‘An Agent Orange Christmas’ Thailand
Agent Orange, a powerful herbicide, laced with dioxin, chemically eliminated dense jungle growth for military purposes during the Vietnam War. The elimination of jungle providing enemy concealment was a primary use of Agent Orange. Nations exposed to Agent Orange during the War include Vietnam, Laos, Cambodia, Thailand, Korea, the Philippines, Okinawa (Japan), Guam and locations unknown.
In Thailand alone, Agent Orange was deployed at U-Tapao, Don Muang, Ubon, Udom, Takhli Nakhon, Phanom, and Korat. The U.S. Airbase at U-Tapao (Hu-da-pow). Thailand was closely associated military operations during the Vietnam War. The following offers insight in to events at U-Tapao, a considerably sized airbase. Information was gained through Vietnam Veteran’s accounts and minimal public record.
U-Tapao served as an Airbase to Nuclear and conventional Special Forces of the U.S. Air Force’s Strategic Air Command (SAC) and other vital U.S. Military Forces. The spy plane and fastest manned aircraft known to exist, the SR-71 Blackbird, operated from U-Tapao on occasion. One SR-71 is known to have crashed on orders to land at U-Tapao despite weather conditions exceeding the operational capacity of the spy plane.
The SR-71 photographs likely detailed nuclear weaponry emplacements and equipment in the former U.S.S.R. or Soviet Union (Russian Federation). The B-52 Stratofortress Heavy Bomber and KC-135 Aerial Refueling aircraft operated from U-Tapao. B-52’s and KC-135’s, both remaining in U.S. Military service today, were among military assets required to maintain U.S. air superiority over the skies of Vietnam.
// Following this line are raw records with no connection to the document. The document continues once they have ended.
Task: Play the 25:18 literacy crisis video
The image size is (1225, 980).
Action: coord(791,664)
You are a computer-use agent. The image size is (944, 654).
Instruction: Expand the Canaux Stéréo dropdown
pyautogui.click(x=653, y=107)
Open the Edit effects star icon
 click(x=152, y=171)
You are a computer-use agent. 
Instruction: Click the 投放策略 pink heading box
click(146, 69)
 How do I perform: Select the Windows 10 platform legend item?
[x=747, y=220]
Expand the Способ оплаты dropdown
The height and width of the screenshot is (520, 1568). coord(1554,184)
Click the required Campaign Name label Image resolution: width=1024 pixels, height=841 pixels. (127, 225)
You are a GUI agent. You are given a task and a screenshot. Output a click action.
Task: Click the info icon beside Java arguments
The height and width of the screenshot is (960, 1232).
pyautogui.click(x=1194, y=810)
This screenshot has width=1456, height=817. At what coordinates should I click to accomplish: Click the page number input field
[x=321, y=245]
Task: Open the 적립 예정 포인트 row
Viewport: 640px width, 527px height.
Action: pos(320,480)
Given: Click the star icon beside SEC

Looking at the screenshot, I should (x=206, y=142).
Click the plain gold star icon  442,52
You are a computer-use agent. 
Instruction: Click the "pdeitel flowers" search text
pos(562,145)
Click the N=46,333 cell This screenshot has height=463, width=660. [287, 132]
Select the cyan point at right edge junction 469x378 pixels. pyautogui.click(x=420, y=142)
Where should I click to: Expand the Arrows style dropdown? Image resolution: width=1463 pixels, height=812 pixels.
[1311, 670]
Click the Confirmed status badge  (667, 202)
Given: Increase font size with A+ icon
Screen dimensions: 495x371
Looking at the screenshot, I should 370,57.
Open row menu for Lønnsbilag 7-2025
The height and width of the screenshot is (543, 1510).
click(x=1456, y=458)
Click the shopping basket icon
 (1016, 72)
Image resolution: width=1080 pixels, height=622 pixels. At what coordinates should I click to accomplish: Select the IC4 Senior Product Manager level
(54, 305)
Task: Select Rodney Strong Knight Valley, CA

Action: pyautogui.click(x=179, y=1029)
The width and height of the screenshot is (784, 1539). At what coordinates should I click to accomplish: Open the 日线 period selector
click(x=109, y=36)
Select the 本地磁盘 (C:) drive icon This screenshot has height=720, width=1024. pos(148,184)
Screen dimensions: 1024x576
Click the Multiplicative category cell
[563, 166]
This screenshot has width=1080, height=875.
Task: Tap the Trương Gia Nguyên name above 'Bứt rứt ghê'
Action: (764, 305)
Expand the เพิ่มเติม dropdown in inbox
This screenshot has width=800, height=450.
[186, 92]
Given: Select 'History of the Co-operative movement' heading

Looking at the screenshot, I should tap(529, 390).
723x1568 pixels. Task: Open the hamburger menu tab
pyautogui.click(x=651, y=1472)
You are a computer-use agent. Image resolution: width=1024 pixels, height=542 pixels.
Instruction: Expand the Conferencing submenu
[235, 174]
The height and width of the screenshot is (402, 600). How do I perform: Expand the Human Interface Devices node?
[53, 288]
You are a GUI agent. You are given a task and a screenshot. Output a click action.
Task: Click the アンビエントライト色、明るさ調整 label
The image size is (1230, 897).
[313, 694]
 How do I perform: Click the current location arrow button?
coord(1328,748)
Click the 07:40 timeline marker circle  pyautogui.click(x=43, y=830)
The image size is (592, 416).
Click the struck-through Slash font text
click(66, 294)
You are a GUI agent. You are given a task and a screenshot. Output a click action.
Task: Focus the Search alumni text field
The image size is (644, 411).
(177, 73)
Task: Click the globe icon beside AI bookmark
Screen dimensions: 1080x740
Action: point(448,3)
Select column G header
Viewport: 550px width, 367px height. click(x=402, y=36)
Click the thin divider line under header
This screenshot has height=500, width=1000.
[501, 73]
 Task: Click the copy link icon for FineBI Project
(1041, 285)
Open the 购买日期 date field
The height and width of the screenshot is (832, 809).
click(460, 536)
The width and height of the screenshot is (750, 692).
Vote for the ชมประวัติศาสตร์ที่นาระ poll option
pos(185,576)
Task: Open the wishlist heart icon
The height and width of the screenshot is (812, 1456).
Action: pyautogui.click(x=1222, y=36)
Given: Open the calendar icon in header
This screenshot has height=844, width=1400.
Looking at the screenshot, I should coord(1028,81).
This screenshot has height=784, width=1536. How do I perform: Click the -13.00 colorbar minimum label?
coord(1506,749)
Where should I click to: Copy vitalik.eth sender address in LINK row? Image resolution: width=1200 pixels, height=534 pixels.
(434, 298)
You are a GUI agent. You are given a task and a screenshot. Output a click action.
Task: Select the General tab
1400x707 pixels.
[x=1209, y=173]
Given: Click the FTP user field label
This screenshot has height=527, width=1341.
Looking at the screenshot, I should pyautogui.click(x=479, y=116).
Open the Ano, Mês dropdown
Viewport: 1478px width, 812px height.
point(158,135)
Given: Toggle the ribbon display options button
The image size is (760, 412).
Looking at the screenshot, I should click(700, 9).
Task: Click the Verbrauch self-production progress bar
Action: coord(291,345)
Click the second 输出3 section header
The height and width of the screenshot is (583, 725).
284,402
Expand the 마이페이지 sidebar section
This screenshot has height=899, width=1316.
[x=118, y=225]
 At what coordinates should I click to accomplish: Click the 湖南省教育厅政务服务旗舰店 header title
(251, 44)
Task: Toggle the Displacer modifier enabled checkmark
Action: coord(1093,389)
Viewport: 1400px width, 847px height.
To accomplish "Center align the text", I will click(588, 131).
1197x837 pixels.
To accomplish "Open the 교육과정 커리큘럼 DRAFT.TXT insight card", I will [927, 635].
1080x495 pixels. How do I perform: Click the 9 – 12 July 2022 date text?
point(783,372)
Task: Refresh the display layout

KC-135’s provided routine and emergency aerial refueling to a wide variety of aircraft, such as B-52’s and F-4 Phantom’s. F-4 Phantoms commonly provided Close Air Support to U.S. Infantry. B-52’s conventional bombings left large jungle areas landscaped in bomb craters; night skies went bright as multiple B-52’s delivered hundreds of bombs. U.S. political restrictions limited use of B-52’s on known enemy targets; such military restrictions based in politics are best left for other forums. Ultimately, the capabilities of B-52’s brought Agent Orange to U-Tapao.
Surface to Air Missiles (SAMs), provided to the North Vietnamese by the Soviet Union became the primary weapons platform employed to destroy U.S. Aircraft in flight. However, other tactics to prevent B-52’s from operating were employed. U-Tapao offered location for a U.S. airbase of considerable physical distance from Vietnam offering increased security of stationary aircraft between missions. However, physical distance did not deter North Vietnamese infantry attacks and sabotage. Unlike the U.S. Airbase at Okinawa no large body of water separated Vietnam from U-Tapo. Highly determined North Vietnamese Infantry Forces traversed jungle terrain seeking to disable or destroy U.S. aircraft at U-Tapo.
December 24th, 1972, Christmas Eve, a KC-135 crew preparing to land at U-Tapao witnessed the Airbase under assault by North Vietnamese Infantry. To date, the Christmas Eve assault on U-Tapao is the only such attack officially acknowledged. Veteran’s accounts support multiple attacks and attempted sabotage at U-Tapao. The Christmas Eve assault acknowledged by the U.S. Government was a ‘Sapper Attack’ (infantry specialized in explosives) in which ‘satchel charges’ (easily carried explosives) were placed on, in, or near aircraft. Any of the eight jet engines utilized by a B-52 were prime targets for a satchel charge. Estimates of ‘Christmas Eve’ Sapper assault varies from 3 to 10 North Vietnamese Sappers, with an unknown number of supporting forces in the jungle surrounding U-Tapao. U.S. Forces defending the base prevented Sapper satchel charges from detonating on U.S. aircraft. This attack led to the use of Agent Orange at U-Tapao.
To deny enemy infantry concealment in the jungle surrounding U-Tapao C-123 aircraft were sent in to spray Agent Orange at least 2,000 yards around the Airbase perimeter. U.S. Military personnel reported Agent Orange initiated the rapid death of the jungle exposed to Agent Orange. By New Year’s Day, 1973, Agent Orange had caused the jungle surrounding U-Tapo to die. Remaining tree trunks were removed by heavy equipment. Agent Orange spread through water and soil contamination. Contamination of soil and water allowed human consumption. Thus, the questions remain as to the impacts upon humans directly exposed to Agent Orange at U-Tapao and beyond.